**KUTIPAN DOKUMEN:**

- - - -

TEMPO.CO, Jakarta - Satu di antara warga yang menghuni paksa sejumlah unit hunian di Kampung Susun Bayam di kompleks Jakarta International Stadium (JIS) adalah Sutini. Perempuan berusia 49 tahun itu tinggal bersama suami dan satu anak laki-lakinya yang telah menginjak remaja.
Ditunjukkannya unit hunian seluas 36 meter persegi di lantai dua yang mereka tinggali saat TEMPO datang pada Rabu pekan lalu. Unit itu dipilihnya usai bersama puluhan keluarga lain menjebol dan mengganti kunci dari pintu-pintu yang ada pada akhir November 2023.
Baca Juga:
Unit memiliki dua kamar tidur yang seluruhnya diisi Sutini dengan kasur lantai. Pada kamar yang pertama, dekat pintu masuk, ia menambahkan pula lemari di antara barang-barang lainnya.
Pada kamar yang pertama ini juga tampak dindingnya tak sampai ke plafon unit. Ada sisa ruang antara atap kamar ini dan plafon tersebut. Ruangan itu berbatasan langsung dengan jendela kaca untuk sirkulasi udara di dinding atas depan hunian, berjajar dengan yang ada di atas pintu masuk.
Selain ruang tamu dan dua kamar, unit juga dilengkapi kamar mandi atau toilet, meja dapur, serta ruang jemur pakaian di balkon. Seluruhnya membuat kehidupan Sutini jauh lebih layak dan nyaman ketimbang saat dia dan keluarganya masih 'ngampar' di selasar di lantai satu kampung susun itu.
Kekurangannya adalah tak ada fasilitas listrik dan air bersih yang mengalir untuk unit hunian yang ditinggali Sutini dan keluarganya itu. Faktanya, tak mengalir untuk seluruh warga di sana.
Listrik untuk penerangan dan suplai air bersih disumbat oleh PT Jakarta Propertindo atau Jakpro sebagai pengelola rusun itu. Alasannya, Sutini dan yang lainnya ilegal.
“Buat mandi, nyuci, ya, jadinya ambil air dari luar," kata Sutini. Awalnya warga mencari air bersih ke fasilitas di JIS. Belakangan mereka menggali sumur sendiri di dalam lingkungan Kampung Susun Bayam itu.

- - - -

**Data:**
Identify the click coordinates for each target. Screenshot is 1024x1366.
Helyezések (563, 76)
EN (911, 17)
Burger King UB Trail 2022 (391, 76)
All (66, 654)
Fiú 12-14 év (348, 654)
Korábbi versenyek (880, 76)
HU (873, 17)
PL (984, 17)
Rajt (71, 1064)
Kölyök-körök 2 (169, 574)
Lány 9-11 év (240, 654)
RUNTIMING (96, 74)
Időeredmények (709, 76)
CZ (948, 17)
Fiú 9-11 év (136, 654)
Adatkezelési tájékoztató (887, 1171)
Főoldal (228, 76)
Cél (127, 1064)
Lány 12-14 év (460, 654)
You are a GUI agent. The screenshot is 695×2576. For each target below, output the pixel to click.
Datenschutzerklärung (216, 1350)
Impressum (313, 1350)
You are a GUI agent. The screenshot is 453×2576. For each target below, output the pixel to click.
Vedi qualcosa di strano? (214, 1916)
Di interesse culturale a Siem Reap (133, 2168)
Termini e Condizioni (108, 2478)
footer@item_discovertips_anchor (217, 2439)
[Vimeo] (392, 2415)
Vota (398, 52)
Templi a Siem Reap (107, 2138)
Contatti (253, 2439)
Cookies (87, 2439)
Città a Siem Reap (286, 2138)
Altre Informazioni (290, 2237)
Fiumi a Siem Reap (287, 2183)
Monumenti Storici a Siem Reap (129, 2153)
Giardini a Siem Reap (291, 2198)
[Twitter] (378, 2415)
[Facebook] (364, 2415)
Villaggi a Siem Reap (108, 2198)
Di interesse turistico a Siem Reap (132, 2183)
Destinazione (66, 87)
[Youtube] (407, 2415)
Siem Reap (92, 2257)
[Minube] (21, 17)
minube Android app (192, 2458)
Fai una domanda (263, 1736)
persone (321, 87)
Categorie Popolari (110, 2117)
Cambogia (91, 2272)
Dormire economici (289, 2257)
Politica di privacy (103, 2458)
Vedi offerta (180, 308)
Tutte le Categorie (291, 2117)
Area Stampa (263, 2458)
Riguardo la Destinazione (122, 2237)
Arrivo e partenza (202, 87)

- - - -

**SOAL LATIHAN:**
• 1. Skalakan ulang baris data mulai dari baris yang memuat "Altre Informazioni (290, 2237)" sampai baris terakhir data, keduanya ikut, dan tulis hanya baris-baris itu lengkap dengan teks targetnya. Kalikan setiap angka koordinat pada jawabannya dengan 1,85, lalu bulatkan ke bilangan bulat, dengan nilai setengah dibulatkan ke atas.
• 2. Lanjutkan berita tentang penghuni Kampung Susun Bayam mulai setelah kalimat terakhir yang ditampilkan.

**JAWABAN TIAP SOAL:**
• 1.
Altre Informazioni (537, 4138)
Fiumi a Siem Reap (531, 4039)
Monumenti Storici a Siem Reap (239, 3983)
Giardini a Siem Reap (538, 4066)
[Twitter] (699, 4468)
[Facebook] (673, 4468)
Villaggi a Siem Reap (200, 4066)
Di interesse turistico a Siem Reap (244, 4039)
Destinazione (122, 161)
[Youtube] (753, 4468)
Siem Reap (170, 4175)
[Minube] (39, 31)
minube Android app (355, 4547)
Fai una domanda (487, 3212)
persone (594, 161)
Categorie Popolari (204, 3916)
Cambogia (168, 4203)
Dormire economici (535, 4175)
Politica di privacy (191, 4547)
Vedi offerta (333, 570)
Tutte le Categorie (538, 3916)
Area Stampa (487, 4547)
Riguardo la Destinazione (226, 4138)
Arrivo e partenza (374, 161)

• 2.
"Kalau listrik kami pakai genset. Tiap warga iuran," ujar Sutini sambil menambahkan, "Tapi kalau tidak sanggup bayar ya tidak apa-apa (tidak memakai listrik). Sesuai kebutuhan.”
Harga Sewa yang Diminta Jakpro
Sutini tergabung dalam Kelompok Tani Madani Kampung Bayam yang datang ke kampung susun itu dari hunian sementara mereka di Jalan Tongkol, Ancol. Mereka, warga eks Kampung Bayam yang terdampak proyek JIS, menyatakan mengklaim hak atas hunian di Kampung Susun Bayam yang mereka dapat dari era Gubernur Jakarta Anies Baswedan.
Itu sebabnya mereka sempat tinggal di selasar lantai dasar rusun tersebut sekalipun sudah diberikan ganti untung dari proyek JIS. "Kami sudah tinggal selama satu tahun dua bulan di KSB ini," kata Ketua Kelompok Tani Madani Kampung Bayam Muhammad Furkon.
Warga Eks Kampung Bayam yang tergabung dalam Kelompok Petani Kampung Bayam Madani (KPKBM) bertahan di rumah susun Kampung Susun Bayam pada Kamis, 11 Januari 2024. Dokumen istimewa/Muhammad Taufiq
Furkon mengaku sudah dijanjikan ruang-ruang yang dapat dikelola warga untuk bertani bayam dan sayuran lainnya. Mengingat dulunya mereka adalah kelompok tani binaan.
Lahan untuk bertani itu memang nampak dari depan dan juga sekitar KSB. Warga bahkan sudah mencoba menanam kacang-kacangan. Sebagai warga yang dari kecil tinggal di sana, Furkon beserta anggota kelompoknya merasa harus mempertahankan kampung halamannya.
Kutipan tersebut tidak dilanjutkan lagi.